Along with age requirements, service requirements can also be increased. Incumbent civilians (general employees) can reasonably be required to work for 30 years before earning full retirement benefits, and receive actuarially reduced pension and OPEB benefits if they leave earlier. For public safety, a 25 year minimum seems reasonable, again with transition and actuarial make-whole rules such as those proposed above for retirement ages.
OPEB formulas and CPI ceilings. Two general reforms that state legislatures must consider for OPEB plans are a requirement that taxpayer-funded medical benefits for retirees that are awarded before age 65 may not exceed a reasonable limit, such as the $15 per month per year of public service (which I have suggested in a prior column), and a CPI inflation-adjustment limit on the benefit to help control public employers' exposure to medical inflation. Such statutory constraints will still leave public employers plenty of latitude in formulating their benefits plans. Employers can offer richer benefits after Medicare age, and they can always use a defined contribution plan to supplement these benefits if they want to enrich the plan. But this will put a much needed limit on future taxpayers' exposure to runaway retiree medical costs.

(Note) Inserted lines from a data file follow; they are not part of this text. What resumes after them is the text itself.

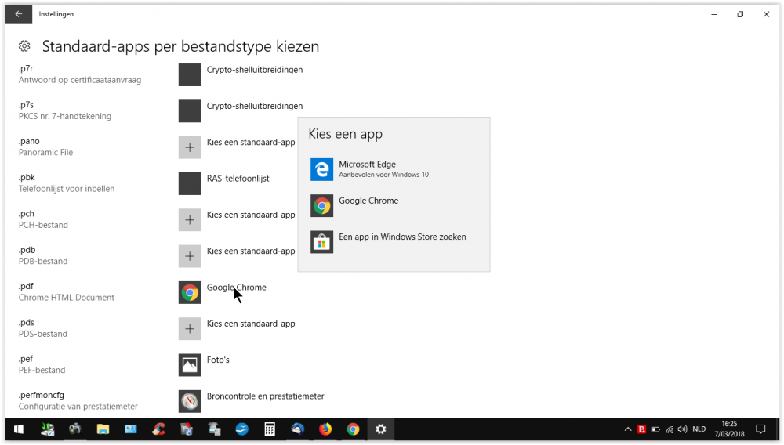Image resolution: width=784 pixels, height=445 pixels.
Task: Click the plus icon next to .pano
Action: pyautogui.click(x=190, y=147)
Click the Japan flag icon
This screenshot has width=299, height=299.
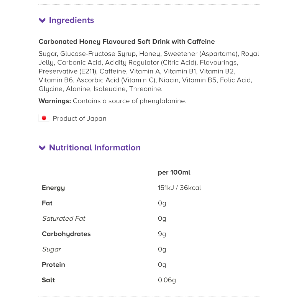[x=44, y=118]
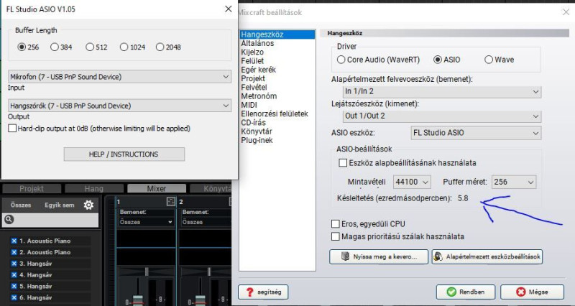Image resolution: width=575 pixels, height=306 pixels.
Task: Click the mixer channel 1 layout icon
Action: [171, 201]
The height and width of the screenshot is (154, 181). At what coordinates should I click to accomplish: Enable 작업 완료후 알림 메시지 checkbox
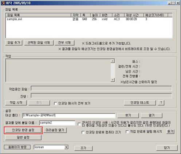[127, 132]
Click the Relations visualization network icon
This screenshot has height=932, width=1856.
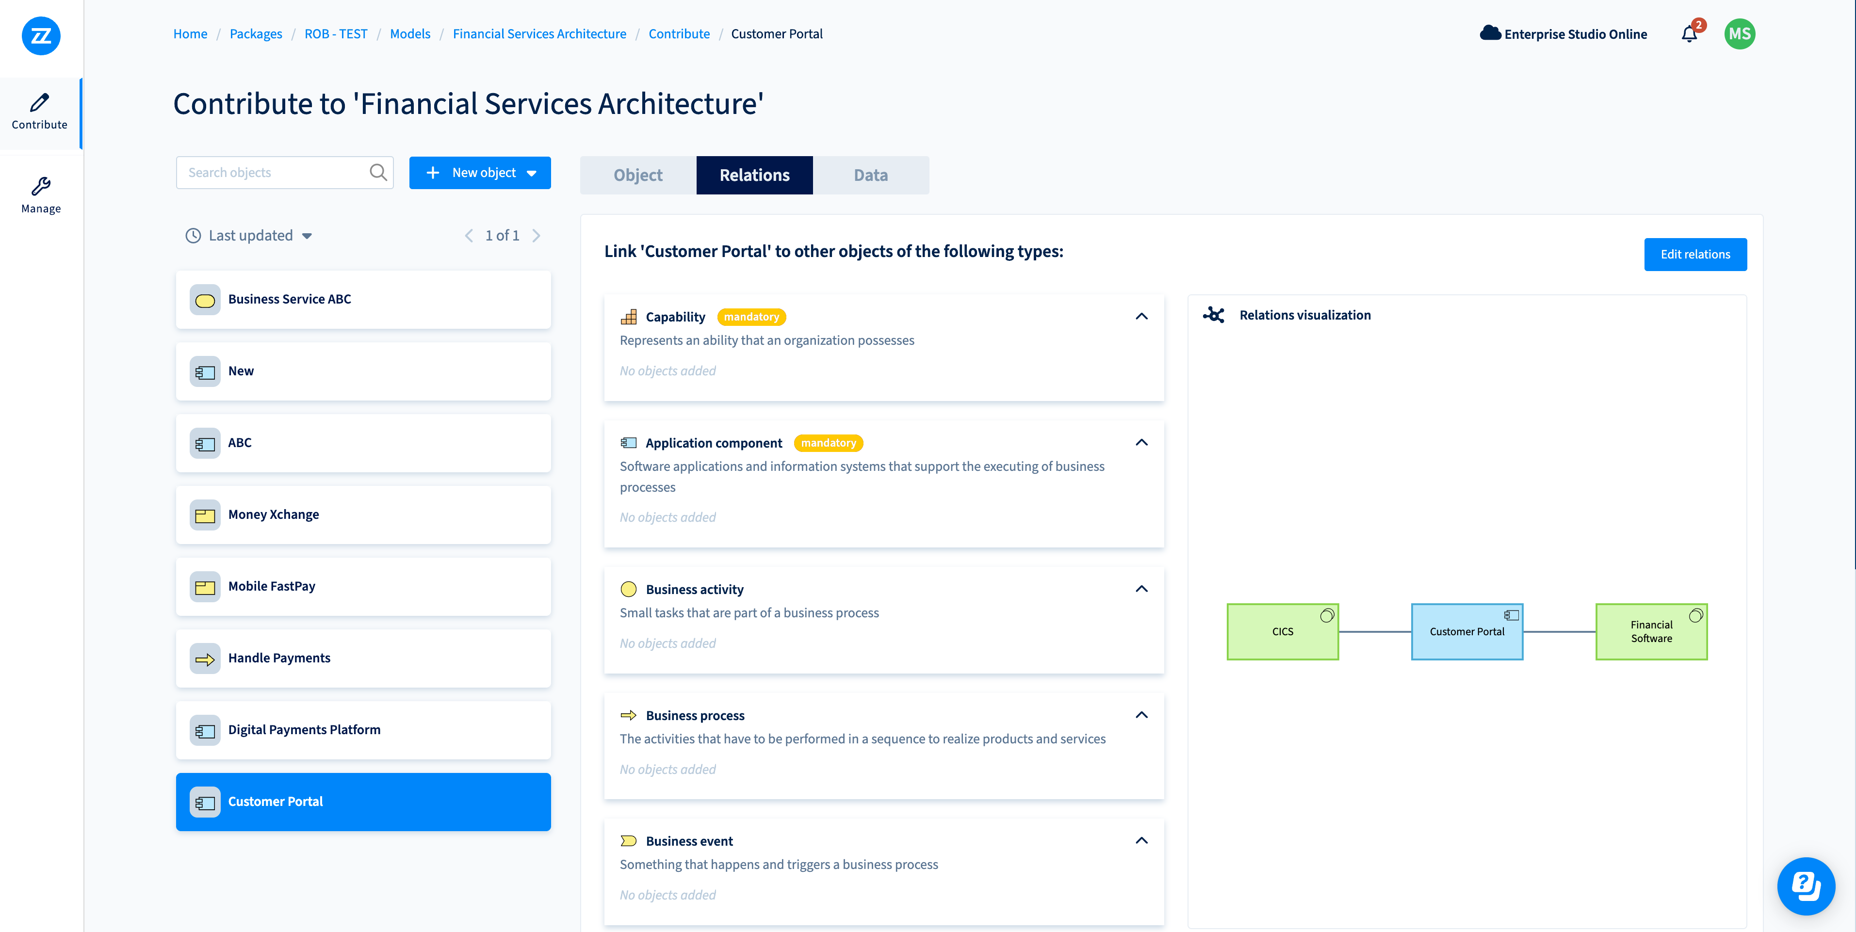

Limit total compensation to market-competitive levels. A final feature of reform for incumbent employees should be a requirement to limit total compensation for salaries and benefits to the levels paid in the private sector for comparable positions. The formula should include the full actuarial cost of retirement benefits including retiree medical and pension costs using generally accepted accounting principles. If pension and retirement benefits are out of line, this provision will compel adjustments to assure that nobody collects excessive benefits at taxpayer expense. If unfunded liabilities of retirement plans push total compensation above private market levels, this circuit-breaker would force cash compensation lower or employee contributions higher, to restore equilibrium.
Current employees' cheese will move: It's just a question of when. Obviously there are enormous legal challenges facing retirement reformers, public employers and legislators seeking to close the multi-trillion dollar retirement funding gap during the lifetimes of today's public employees. As the bulge of the Baby Boom generation crosses age 60, many senior public employees will soon attain retirement ages under current schedules and skip away into retirement without bearing the burdens that younger workers and future taxpayers will inevitably face. Although we should not overgeneralize because many public employers nationwide have properly funded, frugal plans with reasonable and affordable benefits, more denial and delay by the derelicts will only worsen those sacrifices and heighten the intergenerational inequity of today's unsustainable systems. That's what the Little Hoover and PICPA reports are telling us: It's time to move the cheese.